Prepare the garlic by removing the skin and breaking into individual cloves. Cut the onion into quarters. Cut the carrots and celery into 3-4” pieces.
Place the bird, bones, scraps into the pot. Add garlic cloves, onion, celery, carrots, peppercorn, and fresh herbs.If desired: squeeze the juice from one lemon or add 1 oz. vinegar into the pot. This will help draw out the collagen from the bones.
Fill the pot up with water. Leave 1” of room at the top to prevent any spilling. Cover and simmer very low for up to 24 hours. The longer you simmer, the more collagen will come from the bones. Simmering for 6-8 hours will result in chicken broth, and 24 hours will result in bone broth.Note: Bone broth will become gelatinous, whereas broth will be transparent.

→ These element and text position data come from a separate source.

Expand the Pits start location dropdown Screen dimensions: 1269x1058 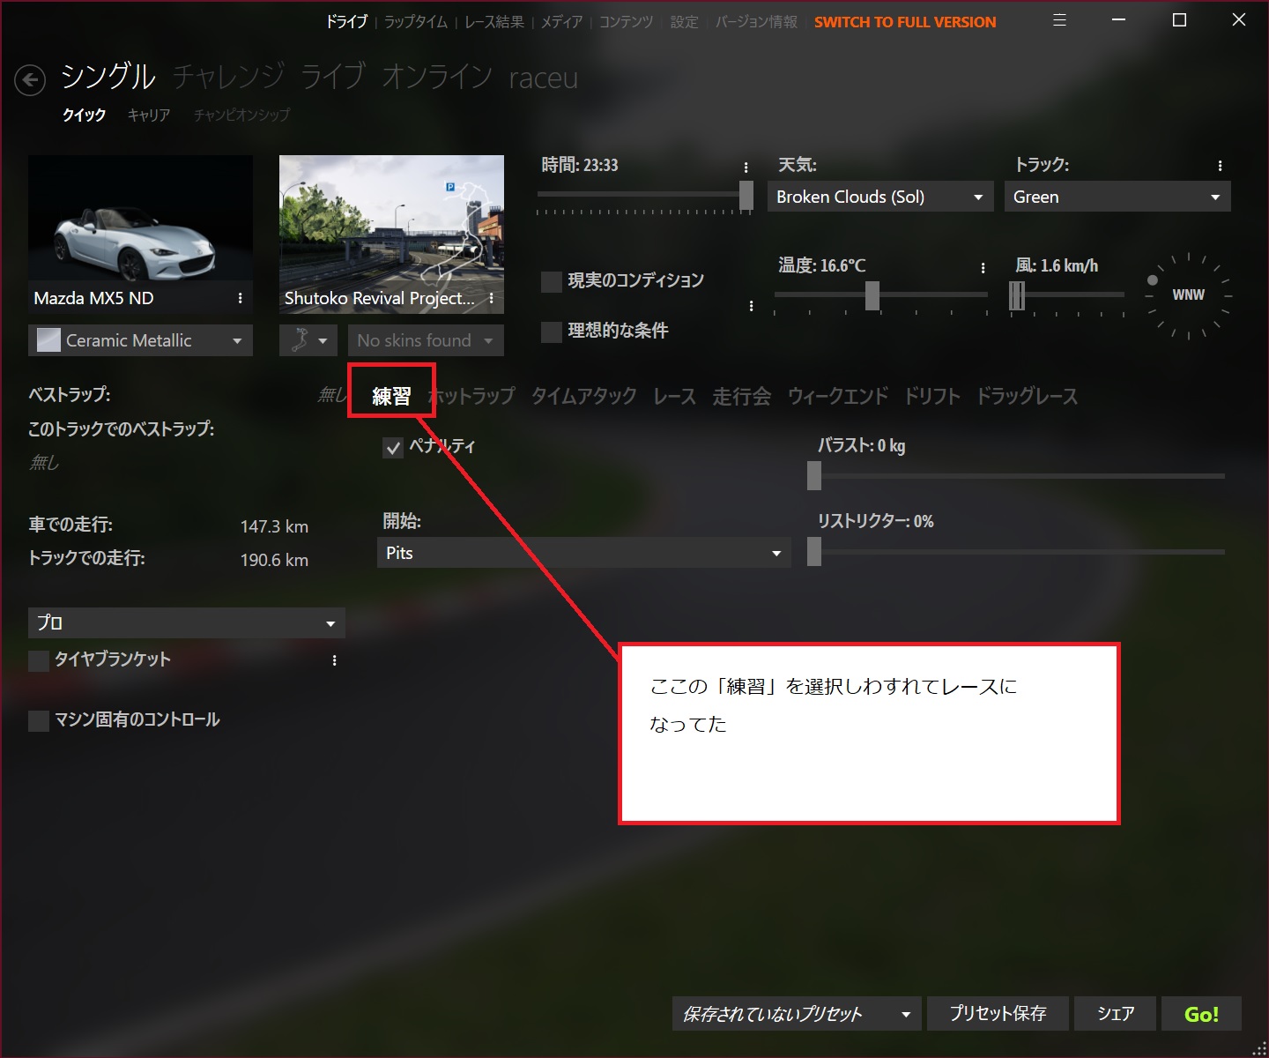(583, 553)
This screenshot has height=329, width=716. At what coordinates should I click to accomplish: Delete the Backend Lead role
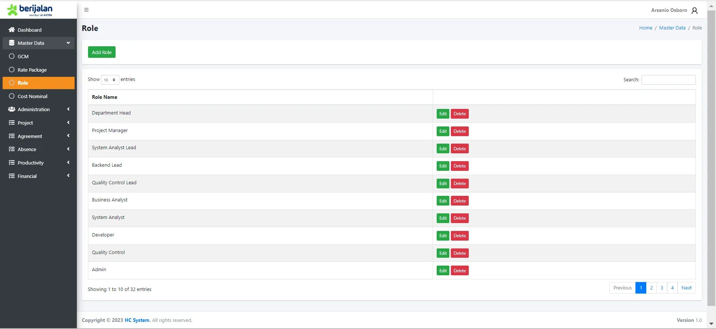(459, 166)
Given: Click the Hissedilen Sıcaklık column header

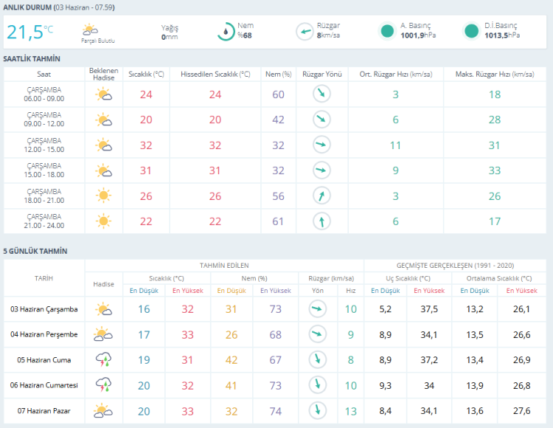Looking at the screenshot, I should pyautogui.click(x=215, y=74).
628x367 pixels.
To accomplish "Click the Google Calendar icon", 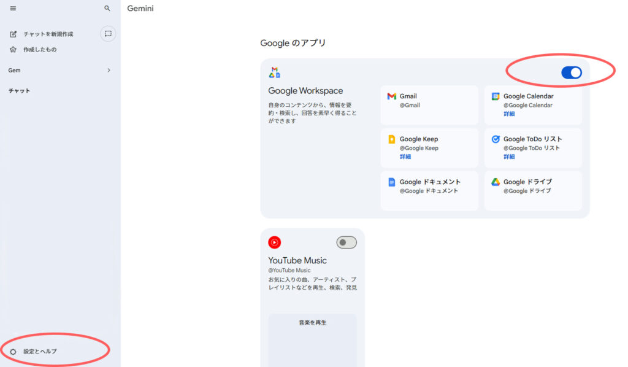I will coord(496,96).
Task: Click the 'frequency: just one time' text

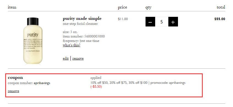Action: pyautogui.click(x=81, y=41)
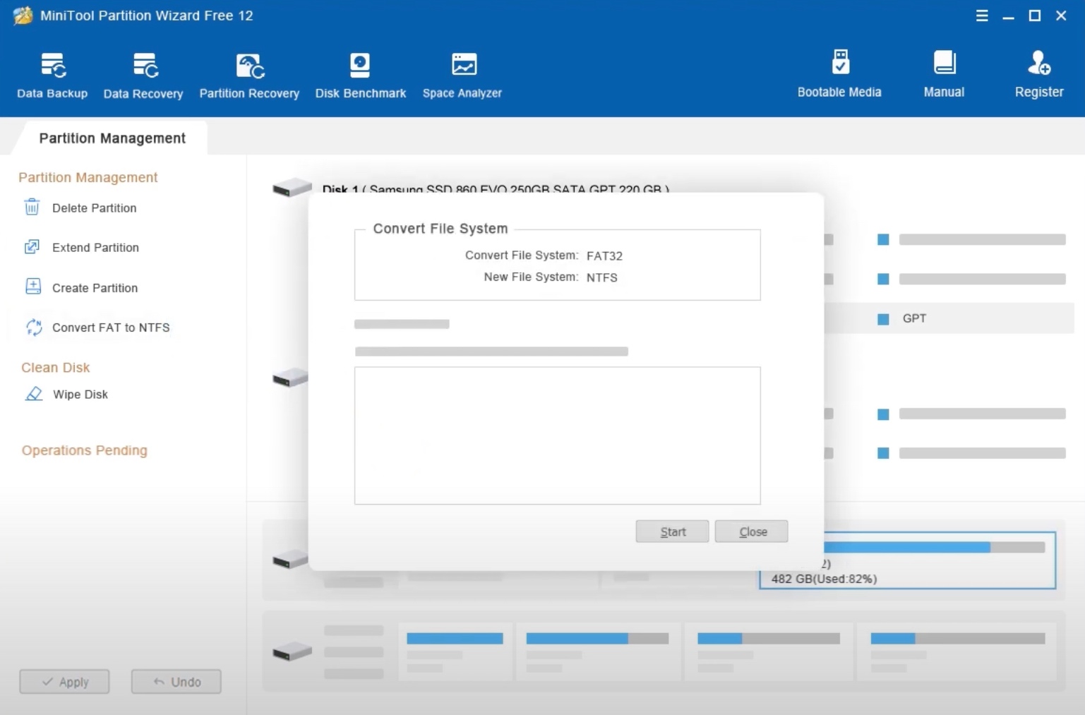The height and width of the screenshot is (715, 1085).
Task: Switch to the Partition Management tab
Action: click(x=112, y=138)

Once the broth is ready. Allow it to cool slightly and carefully remove the carcass and all ingredients that you can with tongs. Then pour the liquid through a strainer set in a large bowl (you could even use cheese cloth), to remove debris and peppercorns. Toss the sediment and debris, then ladle the broth into your selected container (muffin tin, zip lock, mason jar, or other container).
Refrigerate or freeze if desired. Follow the steps above for tips for freezing. The broth will last 2 months in the freezer or 5 days in the fridge. Enjoy!